Other blows followed. In a major decision last year, a Delaware court’s vice chancellor, J. Travis Laster, ruled that company boards cannot contractually hand over power on key issues — like deals and executive compensation — to a shareholder. That ruling, which centered on the power bequeathed by board members to Ken Moelis, the controlling shareholder of the investment bank Moelis, put Delaware and its advisers into a tizzy.
Then, in an extraordinary move, the legislature effectively undid that decision, passing an amendment this summer that allowed companies to enter such agreements. A heated debate over that amendment on the floor of the state legislature soon evolved into a contentious argument about the direction of Delaware’s corporate law.
“Right now, the corporate market is not feeling good about Delaware,” a former state judge, William Chandler, said on the House floor, pinning that sentiment on “the uncertainty and unpredictability of a few decisions by just two judges,” referring to McCormick and Laster.
That debate has turned into a soap opera of corporate interests. Law school professors, who feel ardently about the law — and, perhaps, more cynically, about their relationship with Delaware judges — wrote passionate defenses. The judges, facing inordinate glare, threw
social media punches.
And Delaware’s Democratic governor, Matt Meyer, who has been studying ways to handle the backlash legislatively, has gone on a
media spree assuring companies Delaware is working to remain hospitable for their business.

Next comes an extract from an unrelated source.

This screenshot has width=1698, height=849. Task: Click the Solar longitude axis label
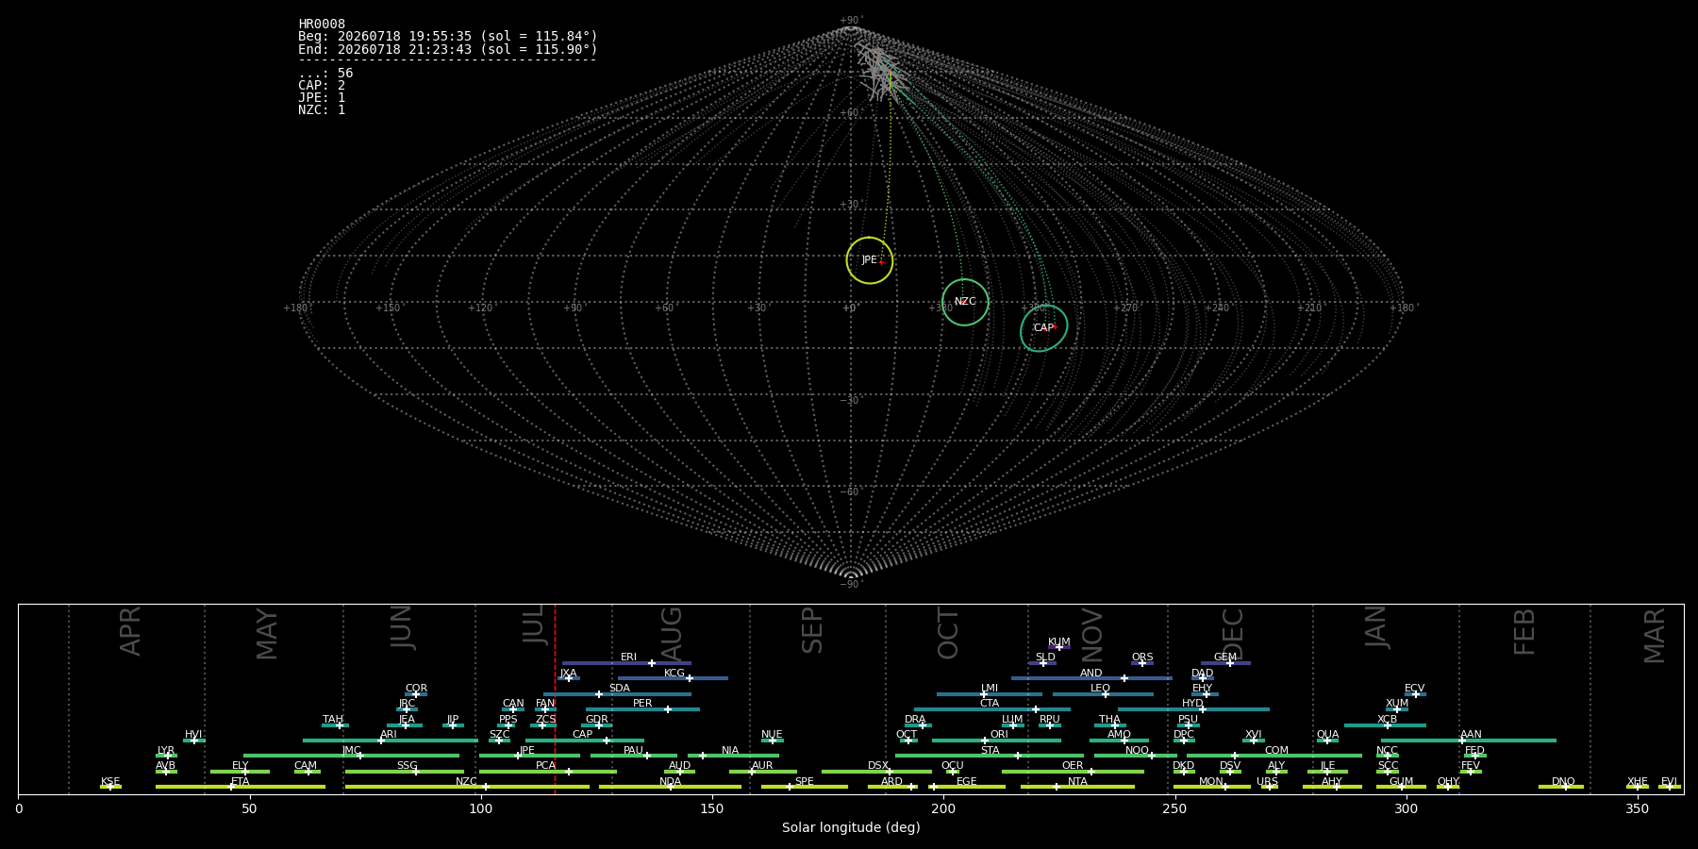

The stakes for Delaware are huge. A mass exodus of businesses “would be crippling,” said Jonathan Macey, a professor at Yale Law School.
Moving a company’s incorporation is not prohibitively expensive. And it was just made easier by a ruling involving TripAdvisor’s decision to move away from Delaware, which declared that controlling shareholders
would not be liable for damages that shareholders argue are incurred by the move if they moved their incorporation out of the state. (The message: Delaware isn’t Hotel California.)
Delaware’s governor has been trying to underline the nonfinancial costs, in particular the risk of losing Delaware’s bounty of case law and experience.
And he is offering the prospect of potential concessions, like the once inconceivable possibility that judges could get less discretion over the cases they choose. (As the head of the Delaware Chancery Court, McCormick gets first dibs on all cases.)
Companies and their lawyers “feel like they get the same judge every time when they come to Delaware business court, and they don’t feel like they’re getting a fair hearing,” Governor Meyer
told CNBC.
“If you feel like every day you’re getting the same recess proctor no matter what — when there are a number of people who can preside over the case — maybe we need to look at that.”